__TASK PROMPT__.
The expected output is each entry, given again exactly.

__TASK INPUTS__.
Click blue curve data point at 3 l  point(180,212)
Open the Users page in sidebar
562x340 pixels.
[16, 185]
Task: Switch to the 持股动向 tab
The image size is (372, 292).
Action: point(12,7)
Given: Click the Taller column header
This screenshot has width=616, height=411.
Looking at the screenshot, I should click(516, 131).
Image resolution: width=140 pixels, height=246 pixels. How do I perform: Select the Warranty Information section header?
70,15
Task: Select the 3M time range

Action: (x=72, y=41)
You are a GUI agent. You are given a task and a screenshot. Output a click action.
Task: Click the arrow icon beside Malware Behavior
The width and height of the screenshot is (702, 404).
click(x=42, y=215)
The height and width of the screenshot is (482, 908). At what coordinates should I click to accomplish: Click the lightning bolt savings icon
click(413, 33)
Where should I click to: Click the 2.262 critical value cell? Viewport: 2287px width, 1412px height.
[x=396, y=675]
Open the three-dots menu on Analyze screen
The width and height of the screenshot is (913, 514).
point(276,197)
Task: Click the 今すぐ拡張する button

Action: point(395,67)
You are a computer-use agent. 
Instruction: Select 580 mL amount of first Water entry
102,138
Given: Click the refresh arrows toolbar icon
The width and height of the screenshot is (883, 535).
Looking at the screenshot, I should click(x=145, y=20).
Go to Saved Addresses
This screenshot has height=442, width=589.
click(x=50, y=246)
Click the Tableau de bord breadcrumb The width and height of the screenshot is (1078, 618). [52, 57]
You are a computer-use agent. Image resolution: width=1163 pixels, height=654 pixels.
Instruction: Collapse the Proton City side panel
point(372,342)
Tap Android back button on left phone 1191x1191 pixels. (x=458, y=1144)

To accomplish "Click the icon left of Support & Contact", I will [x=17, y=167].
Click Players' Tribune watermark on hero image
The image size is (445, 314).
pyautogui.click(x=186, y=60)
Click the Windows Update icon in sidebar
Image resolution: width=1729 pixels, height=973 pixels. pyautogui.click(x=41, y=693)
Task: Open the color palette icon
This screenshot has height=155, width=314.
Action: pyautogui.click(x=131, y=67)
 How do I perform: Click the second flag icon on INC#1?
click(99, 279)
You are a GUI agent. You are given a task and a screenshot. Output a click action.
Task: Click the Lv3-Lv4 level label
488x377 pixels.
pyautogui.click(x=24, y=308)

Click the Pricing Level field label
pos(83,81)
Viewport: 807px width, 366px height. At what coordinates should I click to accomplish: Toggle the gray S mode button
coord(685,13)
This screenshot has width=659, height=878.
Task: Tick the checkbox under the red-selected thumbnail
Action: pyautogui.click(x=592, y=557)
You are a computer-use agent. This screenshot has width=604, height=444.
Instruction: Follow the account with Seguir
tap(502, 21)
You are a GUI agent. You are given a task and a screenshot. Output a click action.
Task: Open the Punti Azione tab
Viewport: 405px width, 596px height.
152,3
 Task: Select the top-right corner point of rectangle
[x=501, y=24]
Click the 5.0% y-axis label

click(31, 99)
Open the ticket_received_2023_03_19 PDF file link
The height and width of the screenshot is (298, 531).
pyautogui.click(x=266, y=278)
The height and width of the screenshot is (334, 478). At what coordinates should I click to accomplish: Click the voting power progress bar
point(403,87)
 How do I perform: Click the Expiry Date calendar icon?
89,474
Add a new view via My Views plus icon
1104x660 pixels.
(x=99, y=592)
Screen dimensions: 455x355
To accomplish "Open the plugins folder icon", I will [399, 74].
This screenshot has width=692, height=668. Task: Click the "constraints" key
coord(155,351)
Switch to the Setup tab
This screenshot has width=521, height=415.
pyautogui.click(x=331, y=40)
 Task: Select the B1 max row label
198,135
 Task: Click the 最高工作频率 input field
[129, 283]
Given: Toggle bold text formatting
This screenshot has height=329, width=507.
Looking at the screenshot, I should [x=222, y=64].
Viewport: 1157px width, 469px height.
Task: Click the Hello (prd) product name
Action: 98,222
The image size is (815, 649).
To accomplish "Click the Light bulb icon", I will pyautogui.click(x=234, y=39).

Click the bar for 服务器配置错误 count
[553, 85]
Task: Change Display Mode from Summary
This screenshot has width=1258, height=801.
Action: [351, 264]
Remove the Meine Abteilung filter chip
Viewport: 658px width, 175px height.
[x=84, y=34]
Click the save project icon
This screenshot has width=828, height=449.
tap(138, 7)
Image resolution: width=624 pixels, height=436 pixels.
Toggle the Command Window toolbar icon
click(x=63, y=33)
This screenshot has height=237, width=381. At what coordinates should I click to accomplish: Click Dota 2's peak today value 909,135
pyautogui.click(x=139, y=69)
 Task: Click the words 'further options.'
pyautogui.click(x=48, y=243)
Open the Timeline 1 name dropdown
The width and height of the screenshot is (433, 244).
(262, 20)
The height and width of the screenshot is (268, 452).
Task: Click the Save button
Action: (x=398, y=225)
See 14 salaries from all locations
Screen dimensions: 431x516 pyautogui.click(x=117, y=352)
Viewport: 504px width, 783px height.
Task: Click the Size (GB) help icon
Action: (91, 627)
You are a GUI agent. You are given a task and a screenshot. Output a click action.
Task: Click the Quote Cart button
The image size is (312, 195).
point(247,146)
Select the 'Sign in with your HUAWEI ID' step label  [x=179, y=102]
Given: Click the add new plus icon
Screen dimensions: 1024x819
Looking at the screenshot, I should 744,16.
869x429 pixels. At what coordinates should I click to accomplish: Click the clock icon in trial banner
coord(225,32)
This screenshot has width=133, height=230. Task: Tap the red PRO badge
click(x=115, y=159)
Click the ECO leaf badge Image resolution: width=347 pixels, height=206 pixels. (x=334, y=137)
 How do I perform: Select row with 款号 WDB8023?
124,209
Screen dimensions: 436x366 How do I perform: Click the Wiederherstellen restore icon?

__FINAL ANSWER__.
Click blue curve data point at 3 l  point(180,212)
Open the Users page in sidebar
562x340 pixels.
[16, 185]
Task: Switch to the 持股动向 tab
The image size is (372, 292).
Action: point(12,7)
Given: Click the Taller column header
This screenshot has width=616, height=411.
Looking at the screenshot, I should click(516, 131).
Image resolution: width=140 pixels, height=246 pixels. How do I perform: Select the Warranty Information section header?
70,15
Task: Select the 3M time range

Action: (x=72, y=41)
You are a GUI agent. You are given a task and a screenshot. Output a click action.
Task: Click the arrow icon beside Malware Behavior
The width and height of the screenshot is (702, 404).
click(x=42, y=215)
The height and width of the screenshot is (482, 908). At what coordinates should I click to accomplish: Click the lightning bolt savings icon
click(413, 33)
Where should I click to: Click the 2.262 critical value cell? Viewport: 2287px width, 1412px height.
[x=396, y=675]
Open the three-dots menu on Analyze screen
The width and height of the screenshot is (913, 514).
point(276,197)
Task: Click the 今すぐ拡張する button

Action: point(395,67)
You are a computer-use agent. 
Instruction: Select 580 mL amount of first Water entry
102,138
Given: Click the refresh arrows toolbar icon
The width and height of the screenshot is (883, 535).
Looking at the screenshot, I should click(x=145, y=20).
Go to Saved Addresses
This screenshot has height=442, width=589.
click(x=50, y=246)
Click the Tableau de bord breadcrumb The width and height of the screenshot is (1078, 618). [52, 57]
You are a computer-use agent. Image resolution: width=1163 pixels, height=654 pixels.
Instruction: Collapse the Proton City side panel
point(372,342)
Tap Android back button on left phone 1191x1191 pixels. (x=458, y=1144)

To accomplish "Click the icon left of Support & Contact", I will [x=17, y=167].
Click Players' Tribune watermark on hero image
The image size is (445, 314).
pyautogui.click(x=186, y=60)
Click the Windows Update icon in sidebar
Image resolution: width=1729 pixels, height=973 pixels. pyautogui.click(x=41, y=693)
Task: Open the color palette icon
This screenshot has height=155, width=314.
Action: pyautogui.click(x=131, y=67)
 How do I perform: Click the second flag icon on INC#1?
click(99, 279)
You are a GUI agent. You are given a task and a screenshot. Output a click action.
Task: Click the Lv3-Lv4 level label
488x377 pixels.
pyautogui.click(x=24, y=308)

Click the Pricing Level field label
pos(83,81)
Viewport: 807px width, 366px height. At what coordinates should I click to accomplish: Toggle the gray S mode button
coord(685,13)
This screenshot has width=659, height=878.
Task: Tick the checkbox under the red-selected thumbnail
Action: pyautogui.click(x=592, y=557)
You are a computer-use agent. This screenshot has width=604, height=444.
Instruction: Follow the account with Seguir
tap(502, 21)
You are a GUI agent. You are given a task and a screenshot. Output a click action.
Task: Open the Punti Azione tab
Viewport: 405px width, 596px height.
152,3
 Task: Select the top-right corner point of rectangle
[x=501, y=24]
Click the 5.0% y-axis label

click(31, 99)
Open the ticket_received_2023_03_19 PDF file link
The height and width of the screenshot is (298, 531).
pyautogui.click(x=266, y=278)
The height and width of the screenshot is (334, 478). At what coordinates should I click to accomplish: Click the voting power progress bar
point(403,87)
 How do I perform: Click the Expiry Date calendar icon?
89,474
Add a new view via My Views plus icon
1104x660 pixels.
(x=99, y=592)
Screen dimensions: 455x355
To accomplish "Open the plugins folder icon", I will [399, 74].
This screenshot has width=692, height=668. Task: Click the "constraints" key
coord(155,351)
Switch to the Setup tab
This screenshot has width=521, height=415.
pyautogui.click(x=331, y=40)
 Task: Select the B1 max row label
198,135
 Task: Click the 最高工作频率 input field
[129, 283]
Given: Toggle bold text formatting
This screenshot has height=329, width=507.
Looking at the screenshot, I should [x=222, y=64].
Viewport: 1157px width, 469px height.
Task: Click the Hello (prd) product name
Action: 98,222
The image size is (815, 649).
To accomplish "Click the Light bulb icon", I will pyautogui.click(x=234, y=39).

Click the bar for 服务器配置错误 count
[553, 85]
Task: Change Display Mode from Summary
This screenshot has width=1258, height=801.
Action: [351, 264]
Remove the Meine Abteilung filter chip
Viewport: 658px width, 175px height.
[x=84, y=34]
Click the save project icon
This screenshot has width=828, height=449.
tap(138, 7)
Image resolution: width=624 pixels, height=436 pixels.
Toggle the Command Window toolbar icon
click(x=63, y=33)
This screenshot has height=237, width=381. At what coordinates should I click to accomplish: Click Dota 2's peak today value 909,135
pyautogui.click(x=139, y=69)
 Task: Click the words 'further options.'
pyautogui.click(x=48, y=243)
Open the Timeline 1 name dropdown
The width and height of the screenshot is (433, 244).
(262, 20)
The height and width of the screenshot is (268, 452).
Task: Click the Save button
Action: (x=398, y=225)
See 14 salaries from all locations
Screen dimensions: 431x516 pyautogui.click(x=117, y=352)
Viewport: 504px width, 783px height.
Task: Click the Size (GB) help icon
Action: (91, 627)
You are a GUI agent. You are given a task and a screenshot. Output a click action.
Task: Click the Quote Cart button
The image size is (312, 195).
point(247,146)
Select the 'Sign in with your HUAWEI ID' step label  [x=179, y=102]
Given: Click the add new plus icon
Screen dimensions: 1024x819
Looking at the screenshot, I should 744,16.
869x429 pixels. At what coordinates should I click to accomplish: Click the clock icon in trial banner
coord(225,32)
This screenshot has width=133, height=230. Task: Tap the red PRO badge
click(x=115, y=159)
Click the ECO leaf badge Image resolution: width=347 pixels, height=206 pixels. (x=334, y=137)
 How do I perform: Select row with 款号 WDB8023?
124,209
Screen dimensions: 436x366 How do I perform: Click the Wiederherstellen restore icon?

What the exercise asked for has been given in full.